Les États-Unis suggèrent à la Turquie de céder ses systèmes russes de défense aérienne S-400 à l’Ukraine
Le 16 mars, le président américain, Joe Biden, a annoncé que les États-Unis débloqueraient une aide supplémentaire de 800 millions de dollars au bénéfice des forces ukrainiennes, afin notamment de renforcer leurs capacités de défense aérienne, avec au moins 800 systèmes anti-aériens portables [MANPADS] Stinger.
Dans le même temps, Washington a suggéré aux pays de l’Otan dotés de systèmes de défense aérienne de facture russe de les céder à Kiev. Quatre alliés sont ainsi concernés : la Grèce, la Slovaquie, la Bulgarie, avec le S-300 et la Turquie, qui a récemment acquis des S-400 « Triumph ».
Pour le moment, le ministre slovaque de la Défense, Jaroslav Nad, a fait savoir, le 16 mars, que Bratislava pourrait donner une suite favorable à la demande américaine mais à condition d’obtenir des systèmes de remplacement. La Bulgarie a exclu de céder ses S-300 à l’Ukraine, son président Rumen Radev, ayant estimé qu’une telle livraison équivaudrait à entraîner son pays dans la guerre.
Quant à la Grèce, il n’est pas non plus question pour elle de se séparer des deux systèmes S-300 récupérés auprès de Chypre dans les années 2000, afin de mettre un terme à une crise diplomatique avec la Turquie.
Le don de S-300 à l’Ukraine a du sens dans la mesure où les forces ukrainiennes connaissent bien ce système pour l’utiliser… Ce qui n’est pas le cas des batteries S-400 « Triumph » acquises par Ankara auprès de Moscou.
Pourtant, des responsables américains ont suggéré aux autorités turques de céder les S-400 en question à Kiev, selon plusieurs sources sollicités par l’agence Reuters. Le sujet aurait récemment été abordé par Wendy Sherman, la numéro deux de la diplomatie américaine, lors d’un récent déplacement à Ankara.
Pour rappel, l’acquisition de systèmes S-400 a valu à la Turquie d’être exclue du programme d’avions de combat F-35A, dans le cadre duquel elle avait commandé 100 exemplaires. En outre, son industrie de l’armement a été sanctionnée par l’administration Trump, au titre de la loi américaine dite CAATSA. Depuis, Ankara cherche à se procurer des F-16 « Viper », ce qui s’avère également compliqué, étant donné sa mauvaise presse au Congrès des États-Unis.

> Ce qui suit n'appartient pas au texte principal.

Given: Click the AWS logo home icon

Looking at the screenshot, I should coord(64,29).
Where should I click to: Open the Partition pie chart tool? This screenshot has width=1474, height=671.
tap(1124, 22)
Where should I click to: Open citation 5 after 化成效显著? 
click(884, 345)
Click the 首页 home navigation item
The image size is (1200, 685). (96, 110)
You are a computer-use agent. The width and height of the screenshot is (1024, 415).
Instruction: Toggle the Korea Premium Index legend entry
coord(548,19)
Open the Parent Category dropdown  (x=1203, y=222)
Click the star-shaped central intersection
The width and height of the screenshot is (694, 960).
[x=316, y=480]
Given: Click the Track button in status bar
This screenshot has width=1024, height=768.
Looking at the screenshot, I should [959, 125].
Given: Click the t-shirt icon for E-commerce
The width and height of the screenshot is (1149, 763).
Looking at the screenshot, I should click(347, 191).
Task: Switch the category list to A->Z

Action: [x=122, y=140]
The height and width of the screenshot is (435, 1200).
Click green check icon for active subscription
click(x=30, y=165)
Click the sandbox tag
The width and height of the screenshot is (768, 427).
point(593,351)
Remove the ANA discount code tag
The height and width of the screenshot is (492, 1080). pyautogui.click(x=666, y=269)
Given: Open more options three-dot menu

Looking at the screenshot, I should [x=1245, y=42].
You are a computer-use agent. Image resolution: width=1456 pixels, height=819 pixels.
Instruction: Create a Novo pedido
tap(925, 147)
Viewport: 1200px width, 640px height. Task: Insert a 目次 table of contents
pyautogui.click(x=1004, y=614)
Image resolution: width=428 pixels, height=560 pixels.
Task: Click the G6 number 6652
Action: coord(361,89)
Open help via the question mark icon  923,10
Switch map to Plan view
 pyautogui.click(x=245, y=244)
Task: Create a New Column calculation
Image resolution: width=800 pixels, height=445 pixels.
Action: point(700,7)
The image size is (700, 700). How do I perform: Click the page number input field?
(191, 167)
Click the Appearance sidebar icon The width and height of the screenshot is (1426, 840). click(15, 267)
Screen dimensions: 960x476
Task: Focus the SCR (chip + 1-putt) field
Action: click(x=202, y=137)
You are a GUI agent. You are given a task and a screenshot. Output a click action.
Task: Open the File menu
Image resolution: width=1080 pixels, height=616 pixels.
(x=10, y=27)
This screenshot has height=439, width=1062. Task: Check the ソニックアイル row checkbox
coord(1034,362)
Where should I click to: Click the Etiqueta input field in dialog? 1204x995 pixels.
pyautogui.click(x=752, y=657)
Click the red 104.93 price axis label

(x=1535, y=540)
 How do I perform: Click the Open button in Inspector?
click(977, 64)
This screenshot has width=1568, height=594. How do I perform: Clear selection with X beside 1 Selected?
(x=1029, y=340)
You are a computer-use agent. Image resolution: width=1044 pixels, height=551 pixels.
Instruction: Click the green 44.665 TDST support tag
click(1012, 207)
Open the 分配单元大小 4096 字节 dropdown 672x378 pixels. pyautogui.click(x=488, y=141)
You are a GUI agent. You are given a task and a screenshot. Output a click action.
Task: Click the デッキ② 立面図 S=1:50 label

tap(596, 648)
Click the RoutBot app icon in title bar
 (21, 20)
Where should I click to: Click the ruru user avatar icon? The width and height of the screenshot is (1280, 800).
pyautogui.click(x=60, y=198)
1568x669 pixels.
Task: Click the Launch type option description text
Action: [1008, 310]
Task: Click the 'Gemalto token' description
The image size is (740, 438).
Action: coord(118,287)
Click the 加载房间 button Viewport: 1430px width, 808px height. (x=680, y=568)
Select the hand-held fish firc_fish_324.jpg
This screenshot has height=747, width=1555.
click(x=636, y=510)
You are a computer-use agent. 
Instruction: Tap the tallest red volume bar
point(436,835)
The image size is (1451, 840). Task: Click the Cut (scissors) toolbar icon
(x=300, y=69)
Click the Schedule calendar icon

Seulement, la suggestion de Washington est visiblement restée lettre morte pour le moment. Et il y a de fortes chances qu’elle le demeure par la suite. En effet, si elle est proche de l’Ukraine [au point d’avoir une établi un coopération importante dans le domaine de l’armement], la Turquie a aussi besoin de la Russie, ne serait-ce pour ses approvisionnements en céréales et en énergie. Aussi, en se séparant de ses S-400, Ankara risquerait de se mettre à dos Moscou.
Jusqu’à présent, la Turquie a exprimé son soutien à l’Ukraine, qualifiant l’offensive russe « d’inacceptable », tout en se disant opposée aux sanctions visant la Russie. En outre, elle a proposé sa médiation aux deux belligérants.
Depuis le premier jour de l’invasion de l’Ukraine [le 24 février, ndlr], les États-Unis ont accordé à Kiev une aide d’un montant total de 1 milliard [dont les 800 millions de dollars annoncés par M. Biden la semaine derniere]. Or, les sytèmes S-400 acquis auprès de la Russie ont coûté 2,5 milliards de dollars à la Turquie… Soit 2,5 fois plus que l’aide américaine. Ce qui fait un argument de plus pour ne pas les donner sans contrepartie…
Qui plus est, il faudrait former les militaires ukrainiens à utiliser ces S-400, dont on peut douter qu’ils seront efficaces contre les missiles et les avions russes dans la mesure où ils n’ont aucun secret pour la Russie.